Nama : Ika Hasanah
NIM
: 1132080039
Jur/prodi : Pend. MIPA / Pend. Kimia
Dosen : Prof. Dr. Muhibbin Syah, M.Pd
Dra. Yuyun Yulianingsih, M.Pd
SIGNIFIKANSI
PERKEMBANGAN KOGNITIF PESERTA DIDIK BAGI PROSES BELAJAR
A.
Deskripsi Aspek Kognitif
Ranah
kognitif adalah ranah yang mencakup kegiatan mental (otak). Menurut Bloom,
segala upaya yang menyangkut aktivitas otak adalah termasuk dalam ranah
kognitif. Ranah kognitif berhubungan dengan kemampuan berfikir, termasuk
didalamnya kemampuan menghafal, memahami, mengaplikasi, menganalisis,
mensintesis, dan kemampuan mengevaluasi. Dalam ranah kognitif itu terdapat enam
aspek atau jenjang proses berfikir, mulai dari jenjang terendah sampai dengan
jenjang yang paling tinggi. Keenam jenjang atau aspek yang dimaksud adalah:
- Pengetahuan/hafalan/ingatan (knowledge)
Adalah
kemampuan seseorang untuk mengingat-ingat kembali (recall) atau
mengenali kembali tentang nama, istilah, ide, rumus-rumus, dan sebagainya,
tanpa mengharapkan kemampuan untuk menggunkannya. Pengetahuan atau ingatan
adalah merupakan proses berfikir yang paling rendah.

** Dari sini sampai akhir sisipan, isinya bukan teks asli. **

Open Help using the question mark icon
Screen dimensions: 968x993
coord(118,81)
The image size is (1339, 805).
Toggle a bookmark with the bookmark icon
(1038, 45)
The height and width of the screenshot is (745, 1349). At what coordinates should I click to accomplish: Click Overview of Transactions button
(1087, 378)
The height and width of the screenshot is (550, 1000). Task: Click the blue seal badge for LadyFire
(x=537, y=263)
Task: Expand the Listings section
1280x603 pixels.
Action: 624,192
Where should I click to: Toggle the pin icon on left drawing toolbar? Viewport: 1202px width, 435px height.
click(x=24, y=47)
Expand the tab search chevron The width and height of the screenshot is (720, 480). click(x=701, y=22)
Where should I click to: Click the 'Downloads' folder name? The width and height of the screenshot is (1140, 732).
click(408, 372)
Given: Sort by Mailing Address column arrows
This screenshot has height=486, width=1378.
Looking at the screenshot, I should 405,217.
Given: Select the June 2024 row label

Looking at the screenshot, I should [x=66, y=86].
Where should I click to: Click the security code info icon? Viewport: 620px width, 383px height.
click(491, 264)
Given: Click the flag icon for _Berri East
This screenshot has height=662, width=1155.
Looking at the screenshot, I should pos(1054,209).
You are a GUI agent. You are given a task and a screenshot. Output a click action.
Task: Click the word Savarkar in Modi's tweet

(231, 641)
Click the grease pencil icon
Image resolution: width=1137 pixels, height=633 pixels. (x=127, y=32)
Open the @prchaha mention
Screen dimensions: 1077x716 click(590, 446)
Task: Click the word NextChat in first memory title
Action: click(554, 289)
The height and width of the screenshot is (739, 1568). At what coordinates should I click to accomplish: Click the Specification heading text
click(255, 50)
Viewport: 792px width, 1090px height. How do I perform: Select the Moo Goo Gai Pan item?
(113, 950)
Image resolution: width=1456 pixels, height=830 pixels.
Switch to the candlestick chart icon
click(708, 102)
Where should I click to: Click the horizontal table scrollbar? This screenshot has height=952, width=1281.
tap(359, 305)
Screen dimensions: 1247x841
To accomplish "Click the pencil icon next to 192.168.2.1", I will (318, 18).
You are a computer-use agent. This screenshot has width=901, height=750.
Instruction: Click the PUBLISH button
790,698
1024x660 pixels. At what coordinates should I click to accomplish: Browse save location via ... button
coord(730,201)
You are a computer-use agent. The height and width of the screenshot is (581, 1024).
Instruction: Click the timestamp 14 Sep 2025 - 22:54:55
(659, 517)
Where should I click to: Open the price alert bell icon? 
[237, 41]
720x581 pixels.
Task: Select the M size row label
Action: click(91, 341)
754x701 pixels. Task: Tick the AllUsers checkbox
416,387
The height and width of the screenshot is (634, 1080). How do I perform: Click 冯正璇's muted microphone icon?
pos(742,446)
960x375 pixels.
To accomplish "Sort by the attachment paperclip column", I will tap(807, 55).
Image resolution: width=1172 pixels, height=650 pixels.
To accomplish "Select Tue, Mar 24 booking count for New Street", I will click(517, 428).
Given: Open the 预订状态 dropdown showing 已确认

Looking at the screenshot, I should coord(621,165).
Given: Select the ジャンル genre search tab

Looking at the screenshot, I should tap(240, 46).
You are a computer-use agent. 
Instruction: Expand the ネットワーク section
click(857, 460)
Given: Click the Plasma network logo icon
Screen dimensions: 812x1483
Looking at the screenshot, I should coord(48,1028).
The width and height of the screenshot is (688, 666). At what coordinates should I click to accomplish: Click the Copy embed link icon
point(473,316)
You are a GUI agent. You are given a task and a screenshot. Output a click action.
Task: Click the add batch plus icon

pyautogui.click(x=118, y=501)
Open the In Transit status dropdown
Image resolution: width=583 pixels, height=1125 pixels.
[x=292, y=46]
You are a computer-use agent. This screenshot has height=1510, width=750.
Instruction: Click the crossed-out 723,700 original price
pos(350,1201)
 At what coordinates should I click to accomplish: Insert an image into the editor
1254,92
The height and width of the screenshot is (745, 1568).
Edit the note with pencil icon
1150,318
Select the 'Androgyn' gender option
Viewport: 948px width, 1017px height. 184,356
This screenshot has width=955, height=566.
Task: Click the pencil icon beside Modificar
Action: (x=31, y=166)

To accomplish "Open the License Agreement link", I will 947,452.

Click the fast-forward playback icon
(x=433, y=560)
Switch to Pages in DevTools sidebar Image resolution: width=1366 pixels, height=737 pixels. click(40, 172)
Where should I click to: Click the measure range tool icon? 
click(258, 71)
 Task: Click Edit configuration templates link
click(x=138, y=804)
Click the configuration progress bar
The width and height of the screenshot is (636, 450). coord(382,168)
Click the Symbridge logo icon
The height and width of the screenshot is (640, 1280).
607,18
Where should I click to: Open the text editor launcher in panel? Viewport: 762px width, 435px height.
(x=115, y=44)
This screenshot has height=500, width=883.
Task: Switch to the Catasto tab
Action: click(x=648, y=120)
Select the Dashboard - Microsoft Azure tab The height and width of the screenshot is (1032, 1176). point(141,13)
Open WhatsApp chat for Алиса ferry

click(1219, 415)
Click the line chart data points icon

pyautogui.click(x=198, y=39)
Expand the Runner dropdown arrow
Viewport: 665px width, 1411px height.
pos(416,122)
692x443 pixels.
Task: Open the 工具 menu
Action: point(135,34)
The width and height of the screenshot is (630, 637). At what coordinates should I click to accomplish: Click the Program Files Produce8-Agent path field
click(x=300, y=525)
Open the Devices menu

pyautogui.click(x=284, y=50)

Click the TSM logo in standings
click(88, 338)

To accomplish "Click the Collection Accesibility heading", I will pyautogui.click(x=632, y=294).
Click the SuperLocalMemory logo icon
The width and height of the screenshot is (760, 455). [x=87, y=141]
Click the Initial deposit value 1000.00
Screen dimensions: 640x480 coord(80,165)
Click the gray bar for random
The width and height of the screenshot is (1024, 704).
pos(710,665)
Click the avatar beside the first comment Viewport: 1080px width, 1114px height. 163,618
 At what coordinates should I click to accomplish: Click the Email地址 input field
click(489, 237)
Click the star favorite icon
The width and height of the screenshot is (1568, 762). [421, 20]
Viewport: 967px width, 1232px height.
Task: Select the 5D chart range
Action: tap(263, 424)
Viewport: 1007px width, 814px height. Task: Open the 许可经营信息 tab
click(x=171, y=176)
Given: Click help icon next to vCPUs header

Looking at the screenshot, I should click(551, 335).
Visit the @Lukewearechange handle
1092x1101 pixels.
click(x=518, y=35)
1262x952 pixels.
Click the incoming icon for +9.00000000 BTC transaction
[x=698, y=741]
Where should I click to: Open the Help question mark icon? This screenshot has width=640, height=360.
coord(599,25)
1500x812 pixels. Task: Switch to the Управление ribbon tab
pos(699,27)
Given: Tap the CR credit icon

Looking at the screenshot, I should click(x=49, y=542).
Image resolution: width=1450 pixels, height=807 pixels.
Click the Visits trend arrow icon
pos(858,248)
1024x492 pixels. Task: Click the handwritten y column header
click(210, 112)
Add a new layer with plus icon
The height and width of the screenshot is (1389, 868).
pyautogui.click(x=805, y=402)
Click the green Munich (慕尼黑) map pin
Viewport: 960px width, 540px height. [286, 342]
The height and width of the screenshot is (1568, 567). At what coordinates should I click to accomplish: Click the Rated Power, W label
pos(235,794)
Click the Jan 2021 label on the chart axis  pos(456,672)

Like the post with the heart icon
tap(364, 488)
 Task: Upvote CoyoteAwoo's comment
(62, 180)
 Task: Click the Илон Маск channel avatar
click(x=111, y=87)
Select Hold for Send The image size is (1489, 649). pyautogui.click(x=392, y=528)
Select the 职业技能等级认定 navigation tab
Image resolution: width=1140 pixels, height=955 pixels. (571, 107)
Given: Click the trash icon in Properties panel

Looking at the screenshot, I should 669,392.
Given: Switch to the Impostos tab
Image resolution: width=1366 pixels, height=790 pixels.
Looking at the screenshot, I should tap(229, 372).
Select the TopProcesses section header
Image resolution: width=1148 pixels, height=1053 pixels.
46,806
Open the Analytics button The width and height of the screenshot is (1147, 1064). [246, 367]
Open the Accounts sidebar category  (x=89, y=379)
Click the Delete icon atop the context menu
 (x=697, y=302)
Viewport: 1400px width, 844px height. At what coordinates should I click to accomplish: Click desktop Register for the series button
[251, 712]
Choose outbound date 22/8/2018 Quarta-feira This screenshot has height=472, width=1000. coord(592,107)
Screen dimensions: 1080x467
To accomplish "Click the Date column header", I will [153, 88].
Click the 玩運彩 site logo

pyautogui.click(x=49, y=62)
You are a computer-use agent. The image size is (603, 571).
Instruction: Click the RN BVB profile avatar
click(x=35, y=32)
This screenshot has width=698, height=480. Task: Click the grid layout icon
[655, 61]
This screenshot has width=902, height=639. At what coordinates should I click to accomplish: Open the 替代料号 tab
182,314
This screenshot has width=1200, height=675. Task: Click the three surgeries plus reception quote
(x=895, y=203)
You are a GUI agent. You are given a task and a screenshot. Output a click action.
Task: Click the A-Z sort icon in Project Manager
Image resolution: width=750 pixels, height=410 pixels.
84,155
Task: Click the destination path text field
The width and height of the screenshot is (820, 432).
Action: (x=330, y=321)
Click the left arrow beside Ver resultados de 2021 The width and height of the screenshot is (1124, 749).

- Pemahaman (comprehension)
Adalah
kemampuan seseorang untuk mengerti atau memahami sesuatu setelah sesuatu itu
diketahui dan diingat. Dengan kata lain, memahami adalah mengetahui tentang
sesuatu dan dapat melihatnya dari berbagai segi. Seseorang peserta didik
dikatakan memahami sesuatu apabila ia dapat memberikan penjelasan atau memberi
uraian yang lebih rinci tentang hal itu dengan menggunakan kata-katanya
sendiri. Pemahaman merupakan jenjang kemampuan berfikir yang setingkat lebih
tinggi dari ingatan atau hafalan.
- Penerapan (application)
Adalah
kesanggupan seseorang untuk menerapkan atau menggunakan ide-ide umum, tata cara
ataupun metode-metode, prinsip-prinsip, rumus-rumus, teori-teori dan
sebagainya, dalam situasi yang baru dan kongkret. Penerapan ini adalah
merupakan proses berfikir setingkat lebih tinggi ketimbang pemahaman.
- Analisis (analysis)
Adalah
kemampuan seseorang untuk merinci atau menguraikan suatu bahan atau keadaan
menurut bagian-bagian yang lebih kecil dan mampu memahami hubungan di antara
bagian-bagian atau faktor-faktor yang satu dengan faktor-faktor lainnya.
Jenjang analisis adalah setingkat lebih tinggi ketimbang jenjang aplikasi.
- Sintesis (syntesis)
Adalah
kemampuan berfikir yang merupakan kebalikan dari proses berfikir analisis.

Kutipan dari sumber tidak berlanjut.